▸ **Text**:
↓↓↓

Since April, the Rwandan government has initiated a review process of the country’s “genocide ideology” and “sectarianism” laws in an attempt to make them more specific and highlight, especially for foreigners, what is punishable under each law.
It is no secret internally and abroad that the Rwanda government has ardently attempted to combat what it describes as “divisionism” and “genocide ideology” in its society. In the aftermath of the 1994 genocide, it became a priority for the government to eradicate any potential for divisions between Hutus and Tutsis, the country’s two main ethnic groups. Rwandans were told that these ethnic categories no longer existed; the nation was comprised of Rwandans only.
When, in 2002, the government went so far to promulgate prohibitions against “divisionism” and “sectarianism”, members of the press and political parties were the targets. But the broad nature of the charges eventually led to the prosecution and conviction of many other citizens. According to a 2007-2008 government report on justice in Rwanda, there were 1,034 trials connected to “genocide ideology” during this time.

↑↑↑

▸ **Entries provided**:
↓↓↓

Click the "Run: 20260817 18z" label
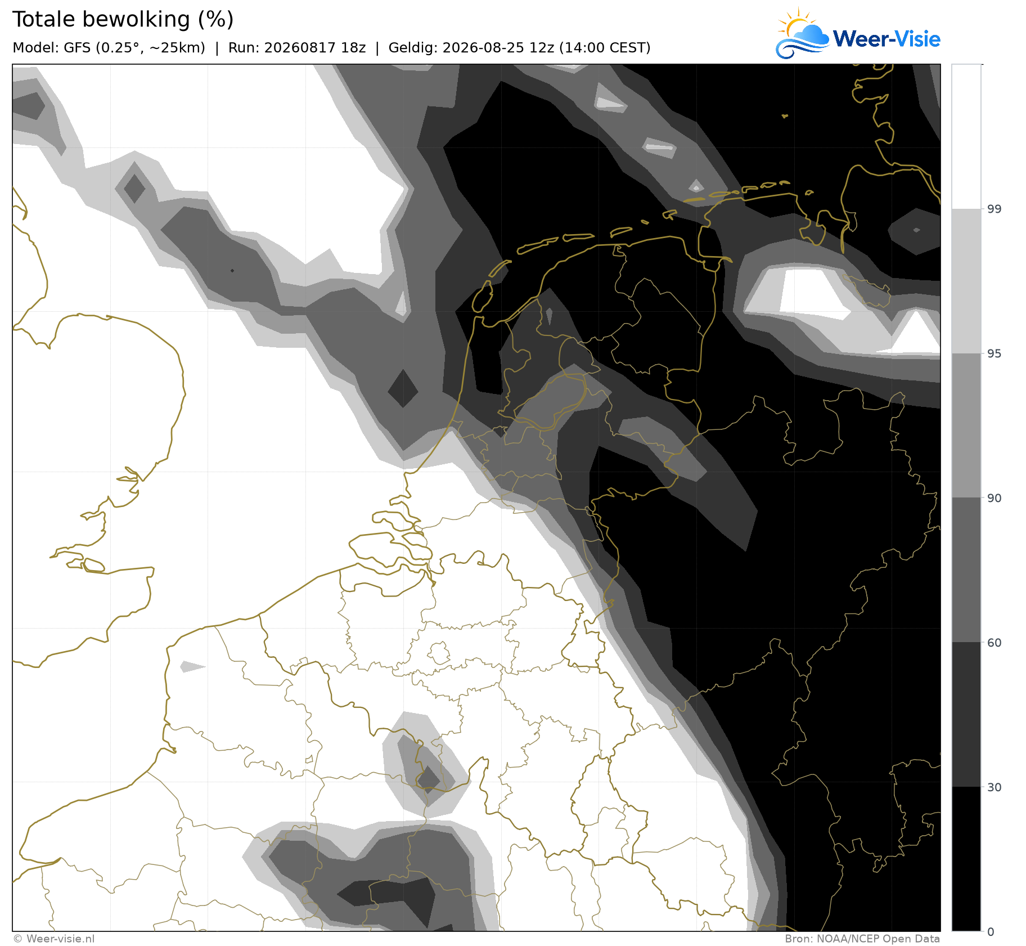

↑↑↑
↓↓↓

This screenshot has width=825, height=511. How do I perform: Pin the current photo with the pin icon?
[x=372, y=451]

↑↑↑

▸ **Request**:
Retype the passage from the text on Rwanda's "genocide ideology" laws, beginning at the words "It is no secret" and stopping after "of Rwandans only.".

▸ **Final answer**:
It is no secret internally and abroad that the Rwanda government has ardently attempted to combat what it describes as “divisionism” and “genocide ideology” in its society. In the aftermath of the 1994 genocide, it became a priority for the government to eradicate any potential for divisions between Hutus and Tutsis, the country’s two main ethnic groups. Rwandans were told that these ethnic categories no longer existed; the nation was comprised of Rwandans only.